PROBLEM DETAILS: Go through the records and give each one again exactly, omitting the images.

INPUT MATERIAL:
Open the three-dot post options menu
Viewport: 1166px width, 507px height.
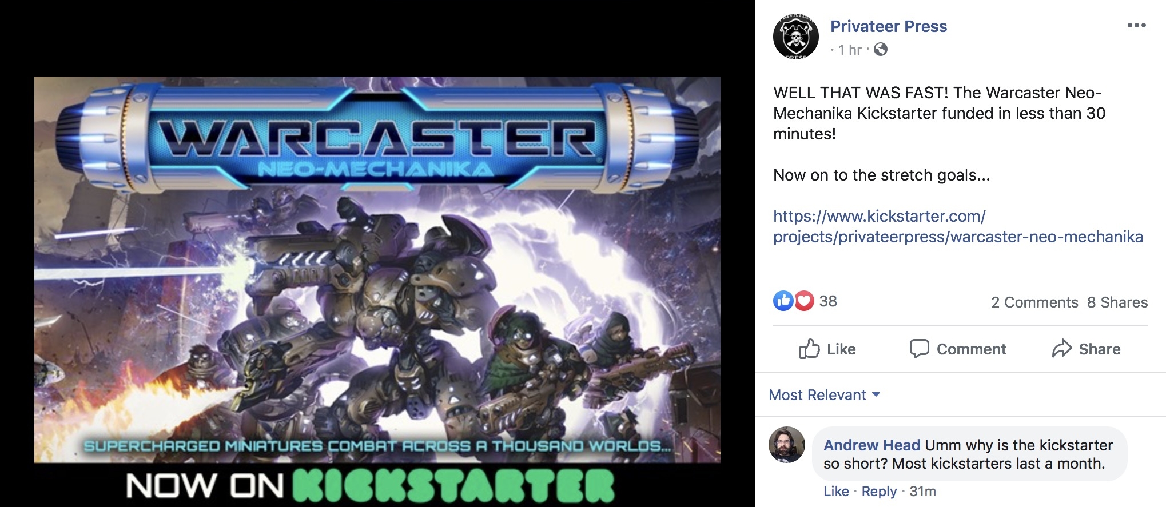[x=1136, y=25]
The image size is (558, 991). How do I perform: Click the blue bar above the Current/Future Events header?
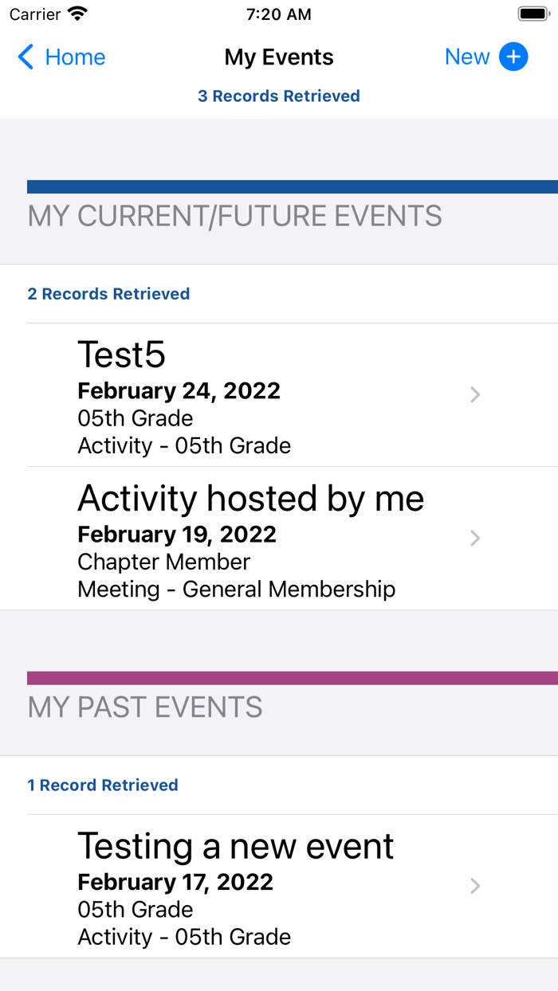click(x=292, y=187)
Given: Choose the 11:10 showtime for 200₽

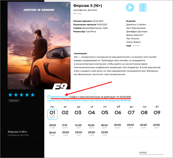Looking at the screenshot, I should 65,126.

FINISHED EXERCISE:
Open the three-dot post options menu
Viewport: 1166px width, 507px height.
[x=1136, y=25]
The image size is (558, 991). How do I perform: Click the blue bar above the Current/Future Events header?
click(x=292, y=187)
Given: Choose the 11:10 showtime for 200₽

Looking at the screenshot, I should 65,126.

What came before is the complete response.